Medellín, by contrast [with Bogotá, a city now struggling to maintain its achievements], still counts on an almost fierce parochial pride, a legacy of decent Modernist architecture dating back to the 1930s, a cadre of young architects being aggressively nurtured and promoted, and a commitment by local businesses to improve social welfare that begins with the city’s biggest business: its state-owned utilities company, E.P.M.
You can’t begin to grasp Medellín’s architectural renaissance without understanding the role of E.P.M., the Empresas Públicas de Medellín, which supplies water, gas, sanitation, telecommunications and electricity. It’s constitutionally mandated to provide clean water and electricity even to houses in the city’s illegal slums, so that unlike in Bogotá, where the worst barrios lack basic amenities, in Medellín there’s a safety net.

SUPPLIED MATERIAL:
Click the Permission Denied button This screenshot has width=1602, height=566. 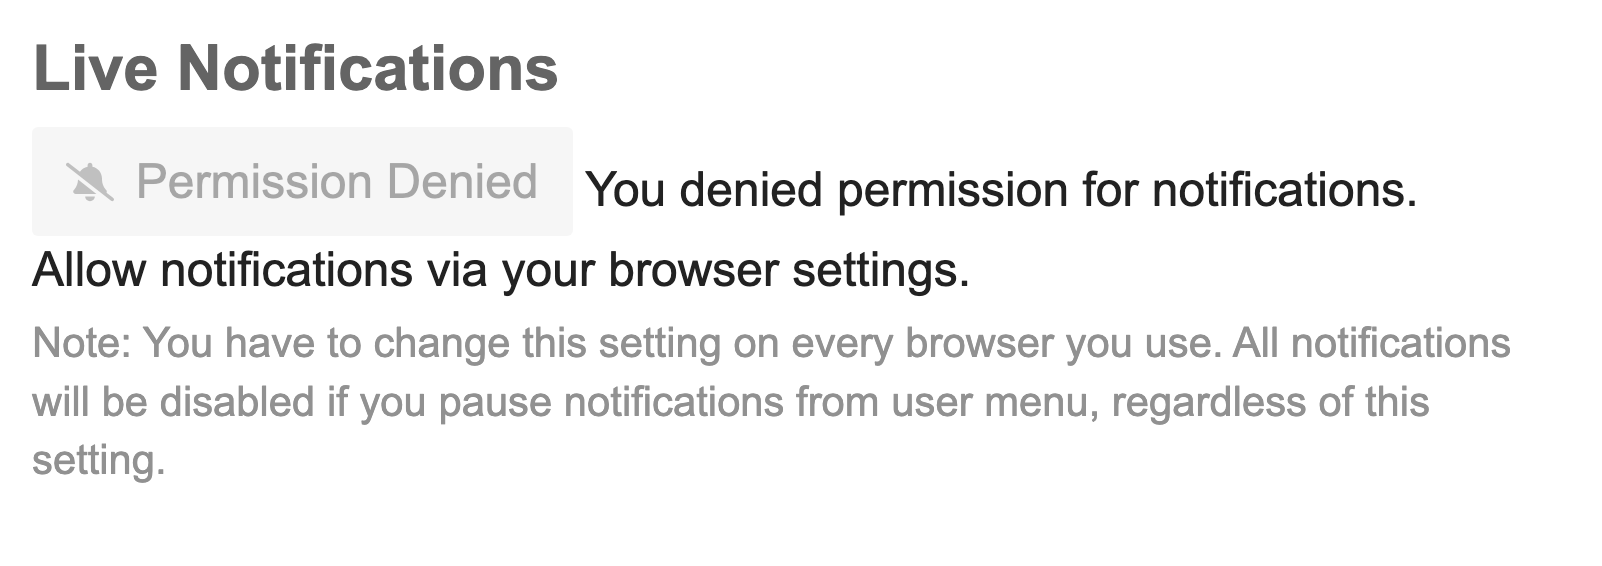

PROBLEM 1: In the passage about Medellín's architecture, which services does E.P.M. supply?
PROBLEM 2: Carry on the passage about Medellín's architectural renaissance from its last sentence.

RESULT 1: Water, gas, sanitation, telecommunications and electricity.

RESULT 2:
More than that, E.P.M.’s profits (some $450 million a year) go directly to building new schools, public plazas, the metro and parks. One of the most beautiful public squares in the middle of Medellín was donated by E.P.M. And atop the slums of the city’s Northeast district, E.P.M. paid for a park in the mountaintop jungle, linked to the district by its own cable car.
Federico Restrepo used to run E.P.M., before he became the city planner under Mr. Fajardo. “We took a view that everything is interconnected — education, culture, libraries, safety, public spaces,” he told me, pointing out that while fewer than 20 percent of public school students here used to test at the national average in 2002, by 2009 the number exceeded 80 percent.
“Obviously it’s not just that we built and renovated schools,” he said. “You have to work on the quality of teaching and nutrition in conjunction with architecture. But the larger point is that the goal of government should be providing rich and poor with the same quality education, transportation and public architecture. In that way you increase the sense of ownership.”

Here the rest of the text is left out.